Changelog

All notable changes to this project will be documented in this file.

The format is based on Keep a Changelog, and this project adheres to Semantic Versioning.

Unreleased

Added

The waiting message for FileLock is now clear about which file it's waiting for.
Added an easier way to get the default Tango global config
Plain old Python functions can now be used in Lazy objects.
LocalWorkspace now creates a symlink to the outputs of the latest run.

Fixed

Fixed bug where Executor would crash if git command could not be found.
Fixed bug where validation settings were not interpreted the right way by the torch trainer.

Changed

Tango is now better at guessing when a step has died and should be re-run.
Tango is now more lenient about registering the same class under the same name twice.

v0.4.0 - 2022-01-27

Changed

Default log level is WARNING instead of ERROR.
The web UI now renders the step graph left-to-right.
The web UI now shows runs by date, with the most recent run at the top.
The web UI now shows steps in a color-coded way.
The --include-package flag now also accepts paths instead of module names.

Fixed

Ensure tqdm log lines always make it into the log file out.log even when log level is WARNING or ERROR.

v0.4.0rc5 - 2022-01-19

Added

Added TorchEvalStep to torch integration, registered as "torch::eval".

Changed

Renamed aggregate_val_metric to auto_aggregate_val_metric in TorchTrainStep.
devices parameter to TorchTrainStep replaced with device_count: int.
Run name printed at the end of a run so it's easier to find.
Type information added to package data. See PEP 561 for more information.
A new integration, transformers, with two new steps for running seq2seq models.
Added logging_tqdm, if you don't want a progress bar, but you still want to see progress in the logs.
Added threaded_generator(), for wrapping generators so that they run in a separate thread from the generator's consumer.

§ **Provided material**:
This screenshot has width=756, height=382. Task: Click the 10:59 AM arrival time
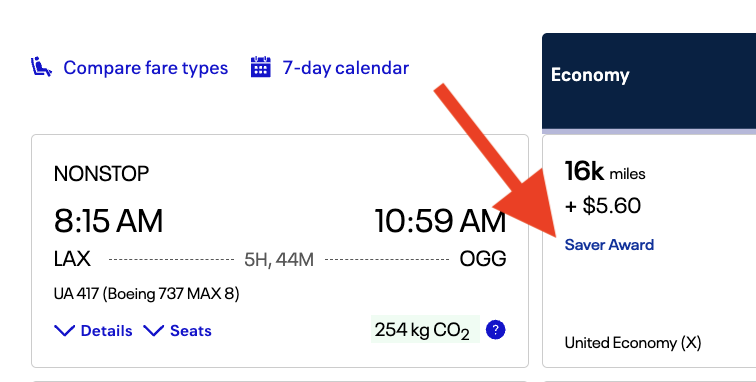pyautogui.click(x=440, y=221)
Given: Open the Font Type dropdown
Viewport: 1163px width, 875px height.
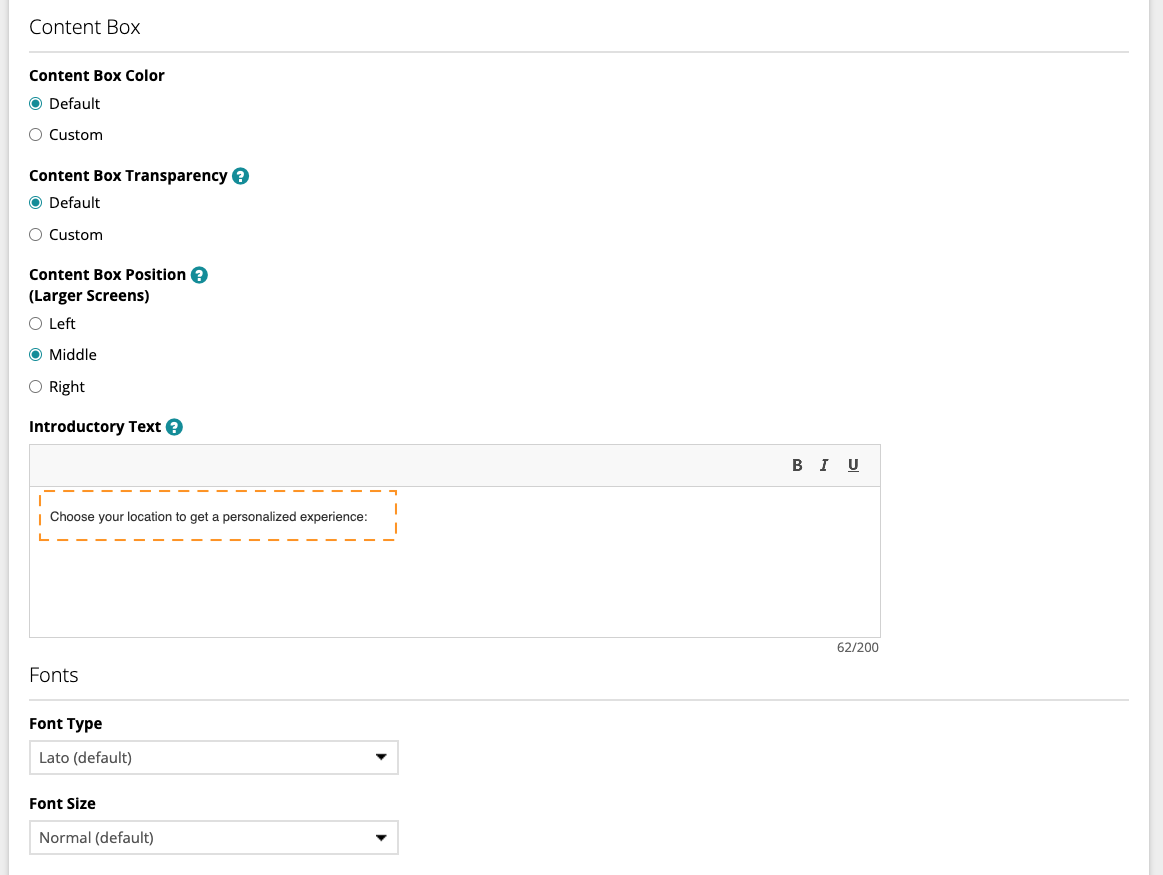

§ **Work instructions**:
Answer these questions using the changelog above.
1. In v0.4.0, what is the default log level?
2. Under what name is TorchEvalStep registered?
3. In the unreleased changes, what does LocalWorkspace now create?

§ **Written reply**:
1. WARNING, instead of ERROR.
2. "torch::eval".
3. A symlink to the outputs of the latest run.